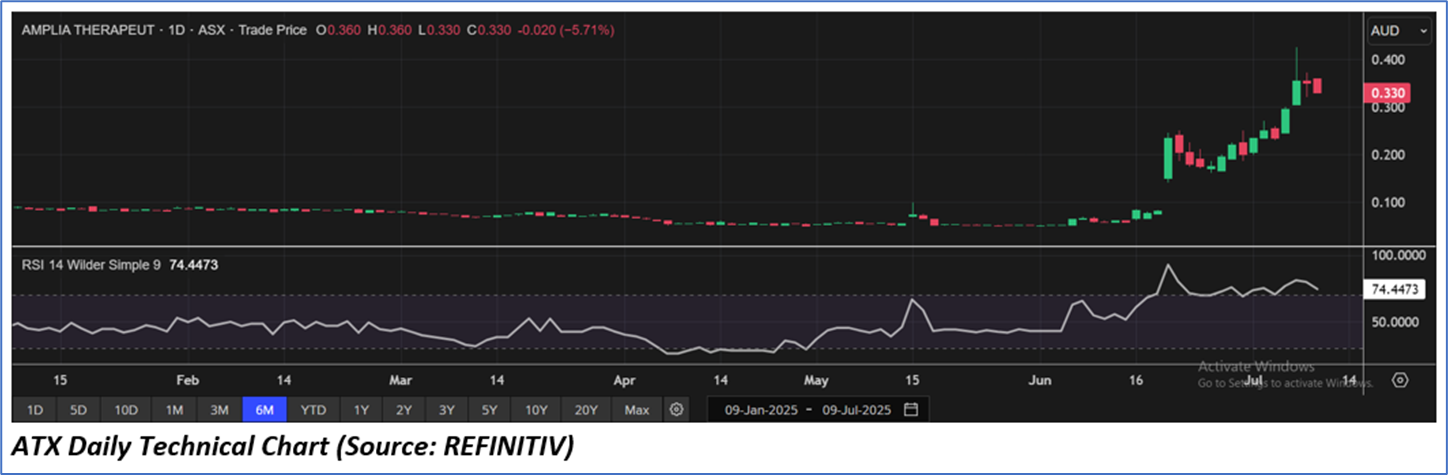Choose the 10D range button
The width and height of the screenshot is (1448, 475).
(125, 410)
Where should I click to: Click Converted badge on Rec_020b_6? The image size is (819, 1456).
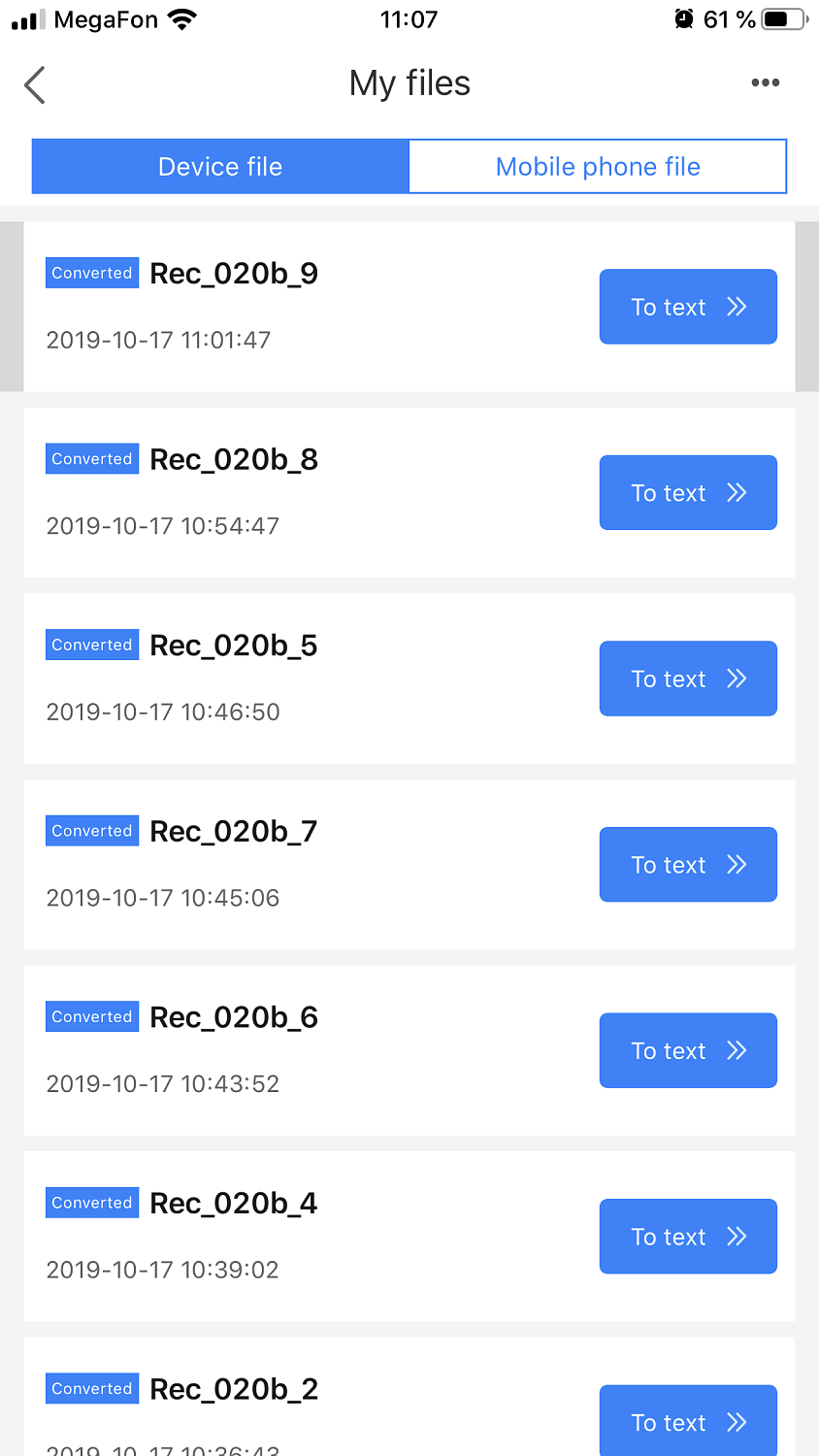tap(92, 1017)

· · · · · · ·

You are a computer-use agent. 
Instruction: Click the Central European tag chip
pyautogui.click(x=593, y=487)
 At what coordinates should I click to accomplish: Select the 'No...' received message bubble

· · · · · · ·

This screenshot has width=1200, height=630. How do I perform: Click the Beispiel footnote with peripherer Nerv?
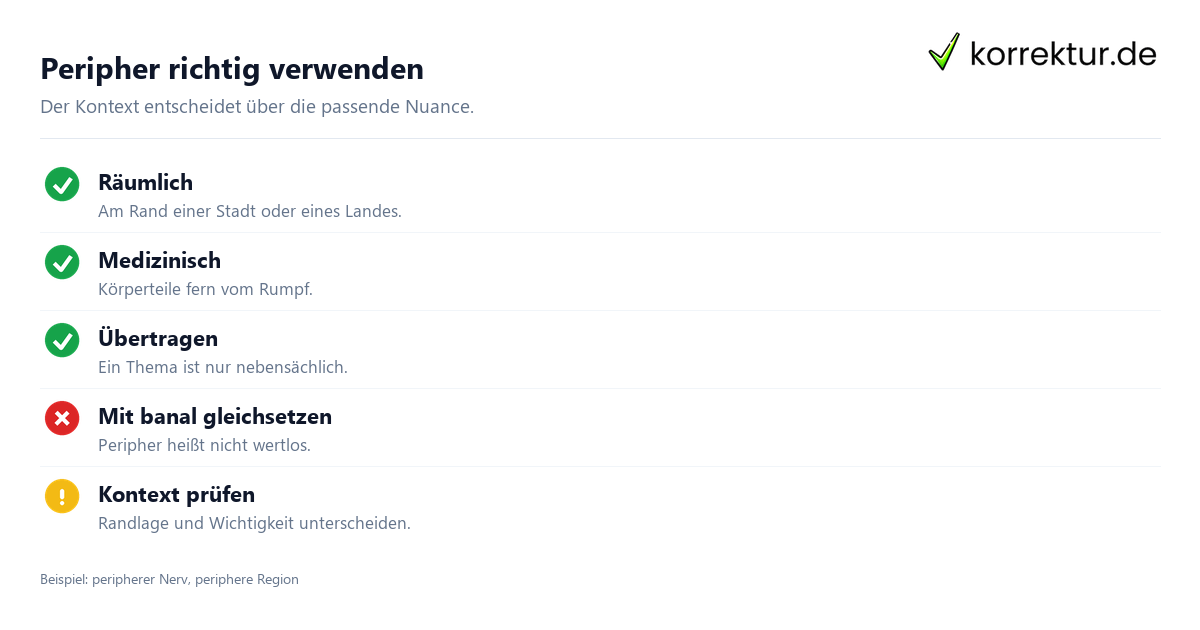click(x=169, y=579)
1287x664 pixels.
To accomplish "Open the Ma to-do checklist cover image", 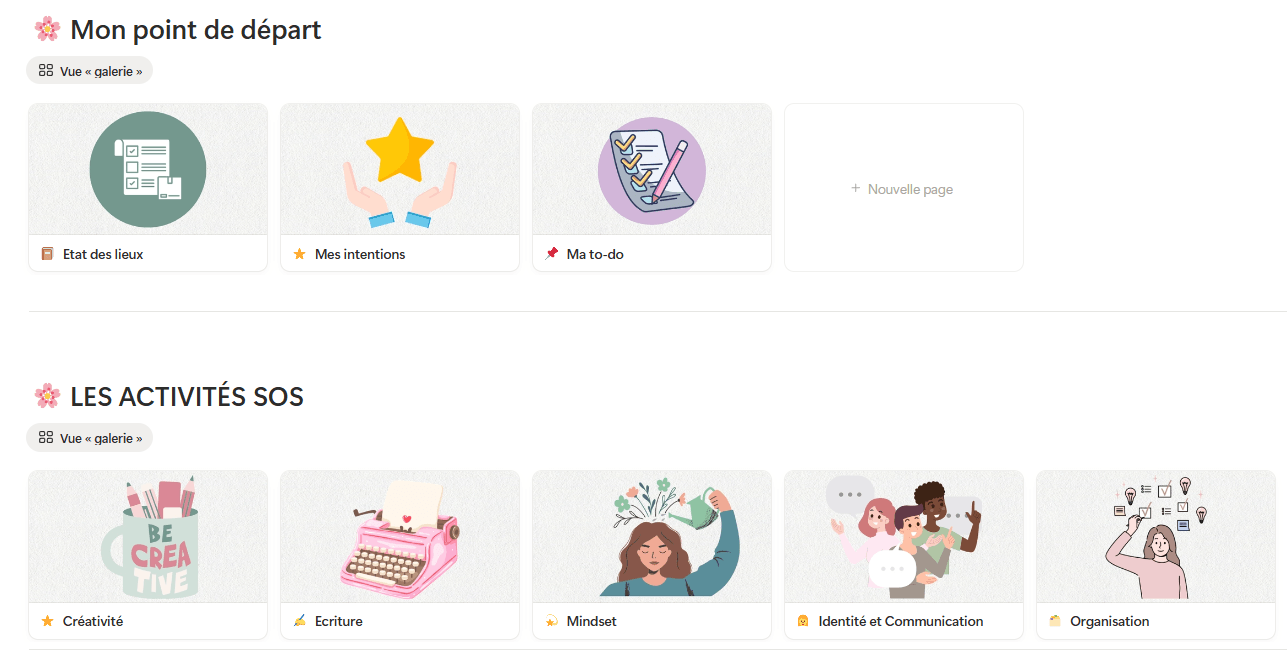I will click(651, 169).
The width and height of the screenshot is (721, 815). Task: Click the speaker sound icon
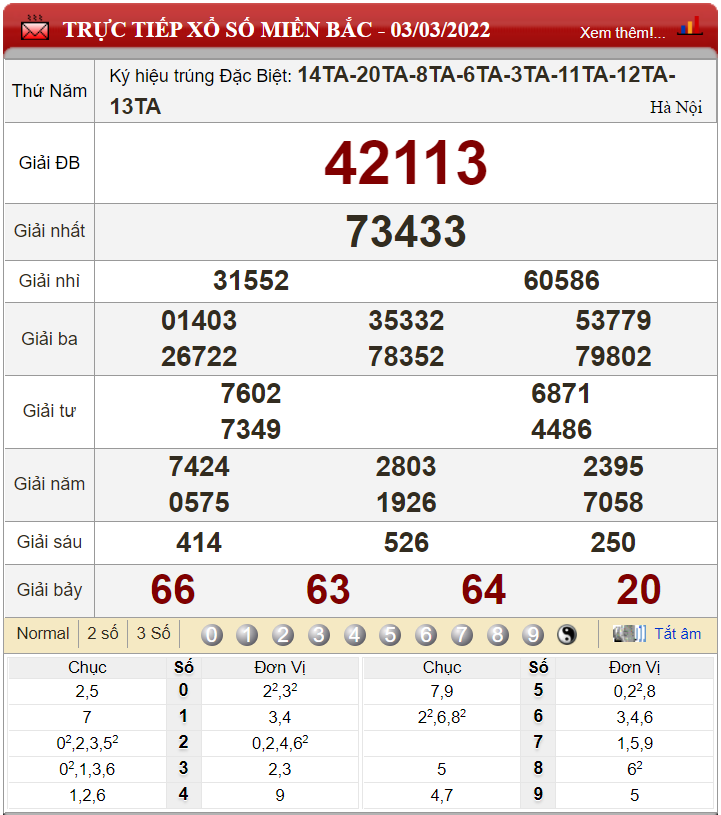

· · · · · · ·

Among the records above, a stretch begins at the line containing "You are a computer-use agent." and ends at the line containing "At what coordinates". Restate that stretch word for word, and nothing else.

You are a computer-use agent. 
Instruction: Click the Central European tag chip
pyautogui.click(x=593, y=487)
 At what coordinates should I click to accomplish: Select the 'No...' received message bubble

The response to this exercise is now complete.